TransWikia.com

Different values of mean absolute error when using GridSearchCV for max_leaf_nodes vs manually optimising max_leaf_nodes

Data Science Asked by spectre on August 6, 2021

manually optimizing parameter

using GridSearchCV to optimize parameter

I am trying out hyperparameter tuning vs manually selecting the best parameter (max_leaf_nodes) on a decision tree model with mean absolute error as the scoring. In theory, both should give me the same MAE and max_leaf_nodes; but, both are giving me different MAEs. Also, if I change the value of cv in GridSearchCV I get different results. So basically I have two questions:

  1. Why am I getting different max_leaf_nodes and MAE in both cases?

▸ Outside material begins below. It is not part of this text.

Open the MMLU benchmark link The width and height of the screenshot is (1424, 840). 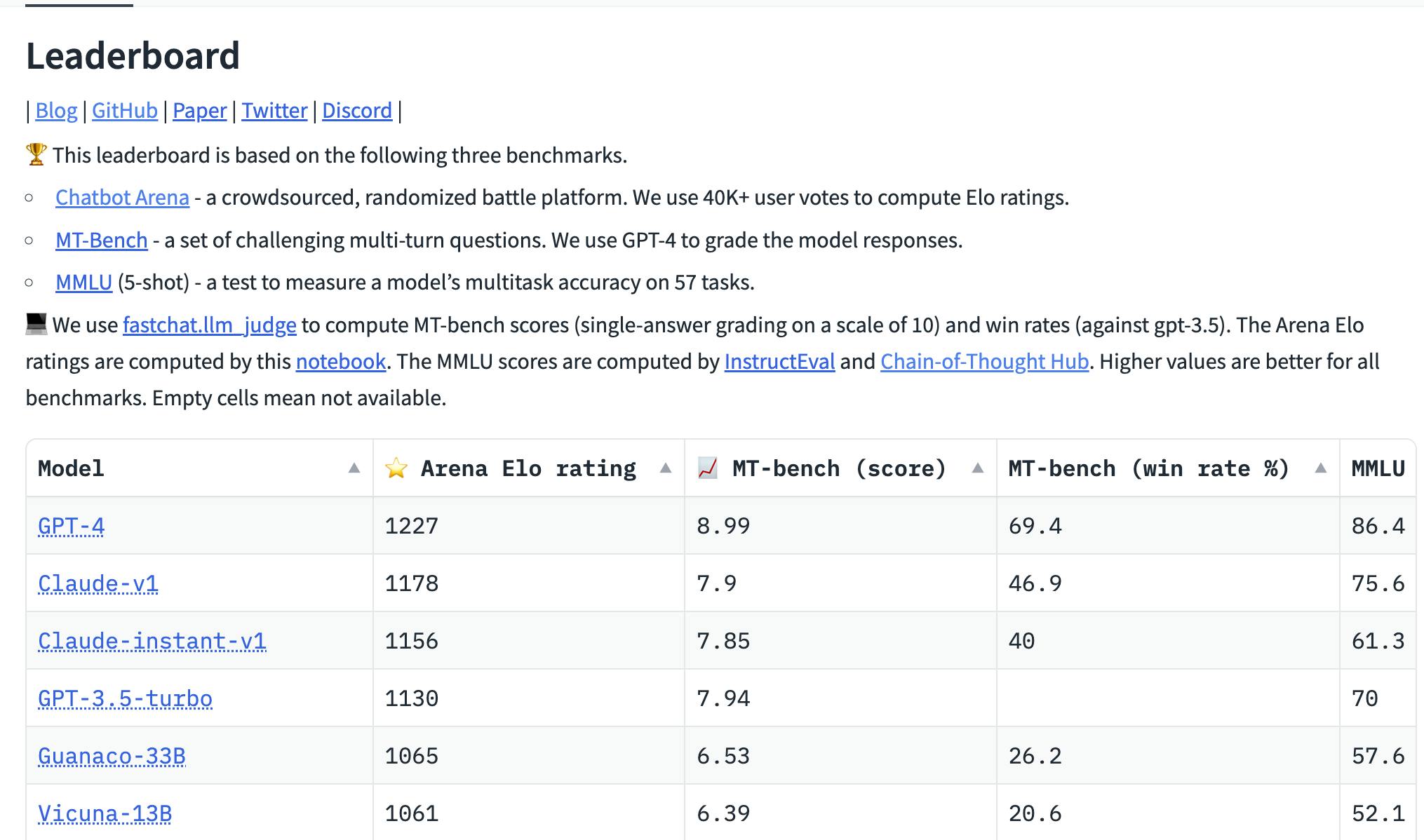(83, 283)
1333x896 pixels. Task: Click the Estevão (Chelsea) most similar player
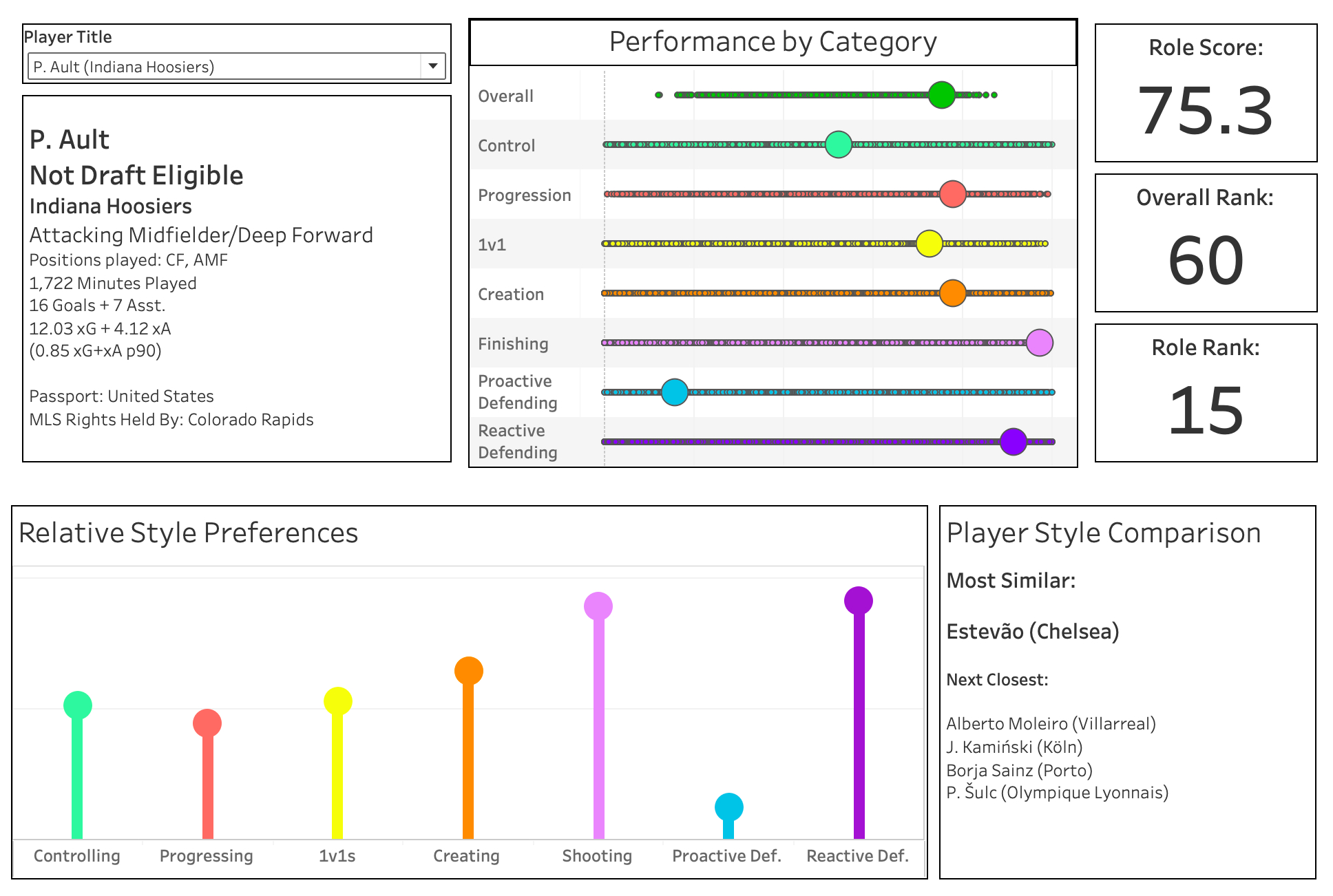pyautogui.click(x=1032, y=631)
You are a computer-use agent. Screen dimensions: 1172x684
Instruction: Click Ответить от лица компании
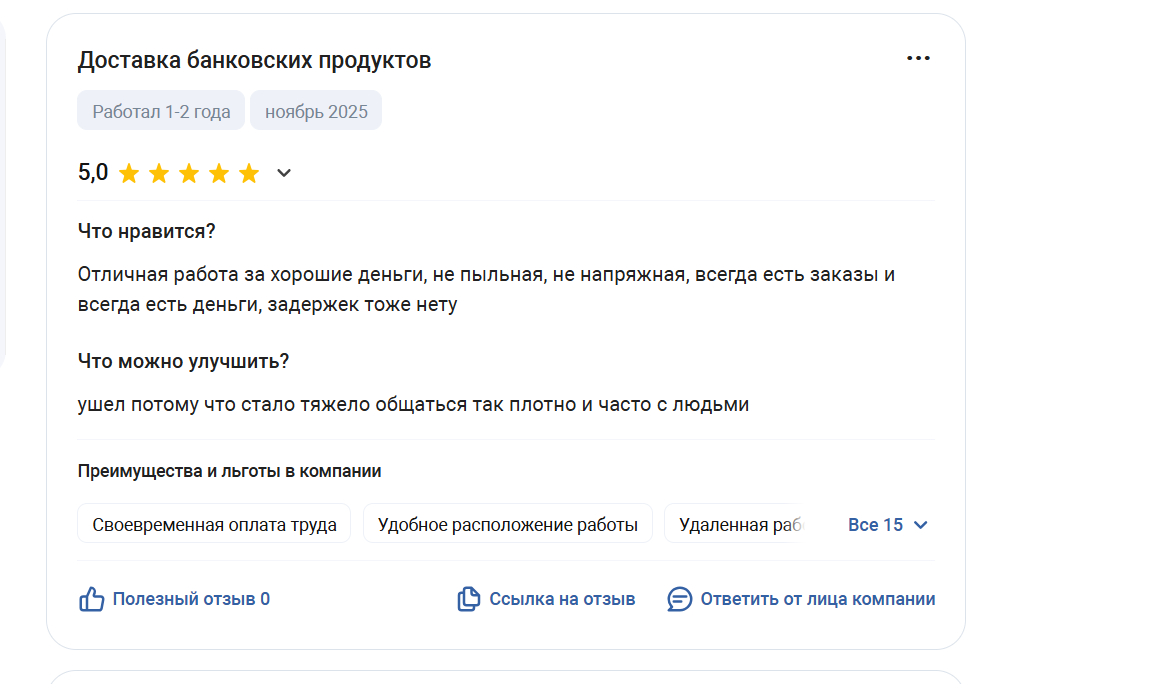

  2. How do I determine the value of cv in GridsearchCV, because I get different results for cv = 3, cv = 5, and cv = 10?

One Answer

Your manual approach gives the MAE on the test set. Because you've set an integer for the parameter cv, the GridSearchCV is doing k-fold cross-validation (see the parameter description in grid search docs), and so the score .best_score_ is the average MAE on the multiple test folds.

If you really want a single train/test split, you can do that in GridSearchCV, see e.g. this SO post.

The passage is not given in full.